Write out every single entry exactly.

EXTRACTED ENTRIES section start

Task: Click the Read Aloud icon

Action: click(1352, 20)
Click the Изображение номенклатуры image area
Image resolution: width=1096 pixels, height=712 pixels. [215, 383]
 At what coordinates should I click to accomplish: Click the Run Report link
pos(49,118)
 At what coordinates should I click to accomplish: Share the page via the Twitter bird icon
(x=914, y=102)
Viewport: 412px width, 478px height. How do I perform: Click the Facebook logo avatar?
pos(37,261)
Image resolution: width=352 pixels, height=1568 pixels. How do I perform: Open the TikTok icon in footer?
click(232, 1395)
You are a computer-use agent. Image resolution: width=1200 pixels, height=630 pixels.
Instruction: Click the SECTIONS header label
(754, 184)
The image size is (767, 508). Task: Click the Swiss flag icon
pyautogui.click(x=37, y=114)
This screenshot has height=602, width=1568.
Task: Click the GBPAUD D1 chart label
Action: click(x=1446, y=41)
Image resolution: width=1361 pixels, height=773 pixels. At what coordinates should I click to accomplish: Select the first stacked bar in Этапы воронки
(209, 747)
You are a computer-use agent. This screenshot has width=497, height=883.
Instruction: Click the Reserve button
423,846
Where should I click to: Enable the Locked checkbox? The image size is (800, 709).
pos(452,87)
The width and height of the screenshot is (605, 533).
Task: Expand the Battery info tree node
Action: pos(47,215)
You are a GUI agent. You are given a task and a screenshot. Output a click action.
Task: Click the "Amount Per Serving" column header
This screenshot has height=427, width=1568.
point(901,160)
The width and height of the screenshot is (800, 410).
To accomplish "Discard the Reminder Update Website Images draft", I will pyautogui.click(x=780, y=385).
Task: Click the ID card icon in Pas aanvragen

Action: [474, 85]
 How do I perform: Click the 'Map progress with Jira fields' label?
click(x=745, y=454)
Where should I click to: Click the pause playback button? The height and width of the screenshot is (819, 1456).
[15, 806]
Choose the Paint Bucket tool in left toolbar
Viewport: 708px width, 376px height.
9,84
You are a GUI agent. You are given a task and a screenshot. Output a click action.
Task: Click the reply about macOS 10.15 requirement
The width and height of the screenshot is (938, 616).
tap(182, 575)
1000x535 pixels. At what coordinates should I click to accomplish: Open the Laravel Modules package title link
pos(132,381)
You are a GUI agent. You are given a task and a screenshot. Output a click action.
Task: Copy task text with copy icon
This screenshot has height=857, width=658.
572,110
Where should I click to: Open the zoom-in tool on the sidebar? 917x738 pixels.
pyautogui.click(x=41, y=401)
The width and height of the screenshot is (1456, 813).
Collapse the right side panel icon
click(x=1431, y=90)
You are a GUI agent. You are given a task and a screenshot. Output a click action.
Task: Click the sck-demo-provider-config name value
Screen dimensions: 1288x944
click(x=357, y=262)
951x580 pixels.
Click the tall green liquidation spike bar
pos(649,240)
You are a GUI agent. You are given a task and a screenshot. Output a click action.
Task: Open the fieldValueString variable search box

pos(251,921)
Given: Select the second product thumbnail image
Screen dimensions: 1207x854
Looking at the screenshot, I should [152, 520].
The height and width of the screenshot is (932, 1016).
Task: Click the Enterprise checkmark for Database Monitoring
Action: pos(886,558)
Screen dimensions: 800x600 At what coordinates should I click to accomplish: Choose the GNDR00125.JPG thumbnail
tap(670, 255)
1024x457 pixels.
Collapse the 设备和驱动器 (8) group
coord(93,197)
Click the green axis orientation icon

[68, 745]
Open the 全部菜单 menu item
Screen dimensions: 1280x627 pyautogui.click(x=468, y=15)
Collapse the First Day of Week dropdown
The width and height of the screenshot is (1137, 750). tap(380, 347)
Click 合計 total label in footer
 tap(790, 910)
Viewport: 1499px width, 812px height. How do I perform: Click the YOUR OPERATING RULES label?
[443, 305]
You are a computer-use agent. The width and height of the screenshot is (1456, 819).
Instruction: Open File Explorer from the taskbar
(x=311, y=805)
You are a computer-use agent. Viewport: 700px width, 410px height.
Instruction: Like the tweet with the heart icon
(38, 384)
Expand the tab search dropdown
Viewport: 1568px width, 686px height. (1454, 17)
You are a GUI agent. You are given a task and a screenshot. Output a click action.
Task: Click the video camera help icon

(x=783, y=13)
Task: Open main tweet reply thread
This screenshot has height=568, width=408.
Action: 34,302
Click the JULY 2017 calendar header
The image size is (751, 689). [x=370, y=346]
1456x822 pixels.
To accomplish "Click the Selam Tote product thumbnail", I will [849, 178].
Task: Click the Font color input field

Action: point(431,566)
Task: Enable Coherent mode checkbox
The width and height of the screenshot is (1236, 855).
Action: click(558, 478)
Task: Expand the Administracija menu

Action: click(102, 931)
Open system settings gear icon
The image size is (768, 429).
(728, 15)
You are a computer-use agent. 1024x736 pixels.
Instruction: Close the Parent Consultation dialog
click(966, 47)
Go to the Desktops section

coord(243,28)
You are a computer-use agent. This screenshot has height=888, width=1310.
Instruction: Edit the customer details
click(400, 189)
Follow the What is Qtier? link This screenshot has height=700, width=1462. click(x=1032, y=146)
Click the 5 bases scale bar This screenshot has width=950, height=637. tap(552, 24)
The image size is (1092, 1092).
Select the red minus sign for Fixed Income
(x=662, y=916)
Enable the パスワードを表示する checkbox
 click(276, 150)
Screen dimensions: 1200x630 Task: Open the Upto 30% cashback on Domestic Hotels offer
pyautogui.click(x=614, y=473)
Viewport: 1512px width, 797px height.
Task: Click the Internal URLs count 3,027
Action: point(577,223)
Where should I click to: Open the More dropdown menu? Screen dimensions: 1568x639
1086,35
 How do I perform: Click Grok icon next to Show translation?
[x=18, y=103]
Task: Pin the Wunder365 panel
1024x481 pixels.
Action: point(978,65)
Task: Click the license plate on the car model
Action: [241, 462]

EXTRACTED ENTRIES section end

◆ RESULT
Task: Click the Read Aloud icon

Action: click(1352, 20)
Click the Изображение номенклатуры image area
Image resolution: width=1096 pixels, height=712 pixels. [215, 383]
 At what coordinates should I click to accomplish: Click the Run Report link
pos(49,118)
 At what coordinates should I click to accomplish: Share the page via the Twitter bird icon
(x=914, y=102)
Viewport: 412px width, 478px height. How do I perform: Click the Facebook logo avatar?
pos(37,261)
Image resolution: width=352 pixels, height=1568 pixels. How do I perform: Open the TikTok icon in footer?
click(232, 1395)
You are a computer-use agent. Image resolution: width=1200 pixels, height=630 pixels.
Instruction: Click the SECTIONS header label
(754, 184)
The image size is (767, 508). Task: Click the Swiss flag icon
pyautogui.click(x=37, y=114)
This screenshot has height=602, width=1568.
Task: Click the GBPAUD D1 chart label
Action: click(x=1446, y=41)
Image resolution: width=1361 pixels, height=773 pixels. At what coordinates should I click to accomplish: Select the first stacked bar in Этапы воронки
(209, 747)
You are a computer-use agent. This screenshot has width=497, height=883.
Instruction: Click the Reserve button
423,846
Where should I click to: Enable the Locked checkbox? The image size is (800, 709).
pos(452,87)
The width and height of the screenshot is (605, 533).
Task: Expand the Battery info tree node
Action: pos(47,215)
You are a GUI agent. You are given a task and a screenshot. Output a click action.
Task: Click the "Amount Per Serving" column header
This screenshot has height=427, width=1568.
point(901,160)
The width and height of the screenshot is (800, 410).
To accomplish "Discard the Reminder Update Website Images draft", I will pyautogui.click(x=780, y=385).
Task: Click the ID card icon in Pas aanvragen

Action: [474, 85]
 How do I perform: Click the 'Map progress with Jira fields' label?
click(x=745, y=454)
Where should I click to: Click the pause playback button? The height and width of the screenshot is (819, 1456).
[15, 806]
Choose the Paint Bucket tool in left toolbar
Viewport: 708px width, 376px height.
9,84
You are a GUI agent. You are given a task and a screenshot. Output a click action.
Task: Click the reply about macOS 10.15 requirement
The width and height of the screenshot is (938, 616).
tap(182, 575)
1000x535 pixels. At what coordinates should I click to accomplish: Open the Laravel Modules package title link
pos(132,381)
You are a GUI agent. You are given a task and a screenshot. Output a click action.
Task: Copy task text with copy icon
This screenshot has height=857, width=658.
572,110
Where should I click to: Open the zoom-in tool on the sidebar? 917x738 pixels.
pyautogui.click(x=41, y=401)
The width and height of the screenshot is (1456, 813).
Collapse the right side panel icon
click(x=1431, y=90)
You are a GUI agent. You are given a task and a screenshot. Output a click action.
Task: Click the sck-demo-provider-config name value
Screen dimensions: 1288x944
click(x=357, y=262)
951x580 pixels.
Click the tall green liquidation spike bar
pos(649,240)
You are a GUI agent. You are given a task and a screenshot. Output a click action.
Task: Open the fieldValueString variable search box

pos(251,921)
Given: Select the second product thumbnail image
Screen dimensions: 1207x854
Looking at the screenshot, I should [152, 520].
The height and width of the screenshot is (932, 1016).
Task: Click the Enterprise checkmark for Database Monitoring
Action: pos(886,558)
Screen dimensions: 800x600 At what coordinates should I click to accomplish: Choose the GNDR00125.JPG thumbnail
tap(670, 255)
1024x457 pixels.
Collapse the 设备和驱动器 (8) group
coord(93,197)
Click the green axis orientation icon

[68, 745]
Open the 全部菜单 menu item
Screen dimensions: 1280x627 pyautogui.click(x=468, y=15)
Collapse the First Day of Week dropdown
The width and height of the screenshot is (1137, 750). tap(380, 347)
Click 合計 total label in footer
 tap(790, 910)
Viewport: 1499px width, 812px height. How do I perform: Click the YOUR OPERATING RULES label?
[443, 305]
You are a computer-use agent. The width and height of the screenshot is (1456, 819).
Instruction: Open File Explorer from the taskbar
(x=311, y=805)
You are a computer-use agent. Viewport: 700px width, 410px height.
Instruction: Like the tweet with the heart icon
(38, 384)
Expand the tab search dropdown
Viewport: 1568px width, 686px height. (1454, 17)
You are a GUI agent. You are given a task and a screenshot. Output a click action.
Task: Click the video camera help icon

(x=783, y=13)
Task: Open main tweet reply thread
This screenshot has height=568, width=408.
Action: 34,302
Click the JULY 2017 calendar header
The image size is (751, 689). [x=370, y=346]
1456x822 pixels.
To accomplish "Click the Selam Tote product thumbnail", I will [849, 178].
Task: Click the Font color input field

Action: point(431,566)
Task: Enable Coherent mode checkbox
The width and height of the screenshot is (1236, 855).
Action: click(558, 478)
Task: Expand the Administracija menu

Action: click(102, 931)
Open system settings gear icon
The image size is (768, 429).
(728, 15)
You are a computer-use agent. 1024x736 pixels.
Instruction: Close the Parent Consultation dialog
click(966, 47)
Go to the Desktops section

coord(243,28)
You are a computer-use agent. This screenshot has height=888, width=1310.
Instruction: Edit the customer details
click(400, 189)
Follow the What is Qtier? link This screenshot has height=700, width=1462. click(x=1032, y=146)
Click the 5 bases scale bar This screenshot has width=950, height=637. tap(552, 24)
The image size is (1092, 1092).
Select the red minus sign for Fixed Income
(x=662, y=916)
Enable the パスワードを表示する checkbox
 click(276, 150)
Screen dimensions: 1200x630 Task: Open the Upto 30% cashback on Domestic Hotels offer
pyautogui.click(x=614, y=473)
Viewport: 1512px width, 797px height.
Task: Click the Internal URLs count 3,027
Action: point(577,223)
Where should I click to: Open the More dropdown menu? Screen dimensions: 1568x639
1086,35
 How do I perform: Click Grok icon next to Show translation?
[x=18, y=103]
Task: Pin the Wunder365 panel
1024x481 pixels.
Action: point(978,65)
Task: Click the license plate on the car model
Action: [241, 462]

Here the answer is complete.